Widows of PCs killed on duty pension rule change 'unfair'
Two widows of policemen who were killed 15 years ago want the government to change its rules on police pensions.
Leicestershire Police officers PC Andrew Munn and PC Bryan Moore were killed when a drunk-driver hit their car during a high-speed chase in 2002.
Both widows received their pensions, but PC Munn's wife Allison Charlton remarried before a change in the scheme in 2015 and lost her payments.
Mrs Charlton said: "I want it to be fair for everybody."
Police and Crime Commissioner Lord Willy Bach says it should be reinstated.
PC Moore's widow Sarah Everitt benefited from the pension as she remarried after the rule change.
Since 1 April 2015, any police widow is treated as if the officer had opted for a "lifetime widow's pension".
'Fair for everybody'
Leicestershire's Police and Crime Commissioner (PCC) Lord Willy Bach wants pensions to be reinstated to people whose partners died in the line of duty, regardless of when they remarry.
He said the rule change was unfair on Mrs Charlton, who remarried in 2009.
"The fact that PC Andrew Munn and PC Bryan Moore were both killed as a result of the same crime on the same day simply accentuates this unfairness of this disparity," he said.

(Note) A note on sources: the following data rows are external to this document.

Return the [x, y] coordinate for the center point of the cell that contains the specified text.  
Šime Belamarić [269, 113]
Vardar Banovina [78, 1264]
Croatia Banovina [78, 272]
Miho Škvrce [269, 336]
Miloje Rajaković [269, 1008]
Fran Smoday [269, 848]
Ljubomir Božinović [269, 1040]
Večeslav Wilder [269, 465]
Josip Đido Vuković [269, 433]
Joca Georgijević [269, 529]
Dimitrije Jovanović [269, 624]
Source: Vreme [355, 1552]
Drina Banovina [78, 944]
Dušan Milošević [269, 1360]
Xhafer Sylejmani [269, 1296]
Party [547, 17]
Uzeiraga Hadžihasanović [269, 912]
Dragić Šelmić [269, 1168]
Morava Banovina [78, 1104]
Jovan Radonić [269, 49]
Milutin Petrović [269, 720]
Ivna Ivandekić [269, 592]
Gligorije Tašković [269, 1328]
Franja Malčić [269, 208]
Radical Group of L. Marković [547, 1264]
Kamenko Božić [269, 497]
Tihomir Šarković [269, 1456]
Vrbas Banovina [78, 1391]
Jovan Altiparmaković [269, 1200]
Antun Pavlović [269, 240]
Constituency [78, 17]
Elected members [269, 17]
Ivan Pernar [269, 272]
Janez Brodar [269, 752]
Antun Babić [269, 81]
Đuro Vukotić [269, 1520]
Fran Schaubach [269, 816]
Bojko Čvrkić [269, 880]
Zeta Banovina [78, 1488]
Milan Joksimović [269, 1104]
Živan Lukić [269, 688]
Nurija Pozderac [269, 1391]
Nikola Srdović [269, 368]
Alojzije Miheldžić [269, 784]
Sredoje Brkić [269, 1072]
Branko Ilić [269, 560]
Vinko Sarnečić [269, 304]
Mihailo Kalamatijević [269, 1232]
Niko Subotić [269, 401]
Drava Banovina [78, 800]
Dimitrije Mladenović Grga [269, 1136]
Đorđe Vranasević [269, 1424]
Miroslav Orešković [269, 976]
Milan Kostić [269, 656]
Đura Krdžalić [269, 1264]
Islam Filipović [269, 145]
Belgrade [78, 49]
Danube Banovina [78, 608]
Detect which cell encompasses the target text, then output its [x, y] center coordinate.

Lord Bach is set to raise the issue in the House of Lords later.
Mr Munn left behind his wife and their two children, aged nine and three, while Mr Moore's left his wife and their three children aged 13, 11 and 10.
The Home Office said: "Any pensions already surrendered before 1 April 2015 will not be reinstated."
A spokesman added the government was "committed to ensuring that public service pensions are affordable, sustainable and fair".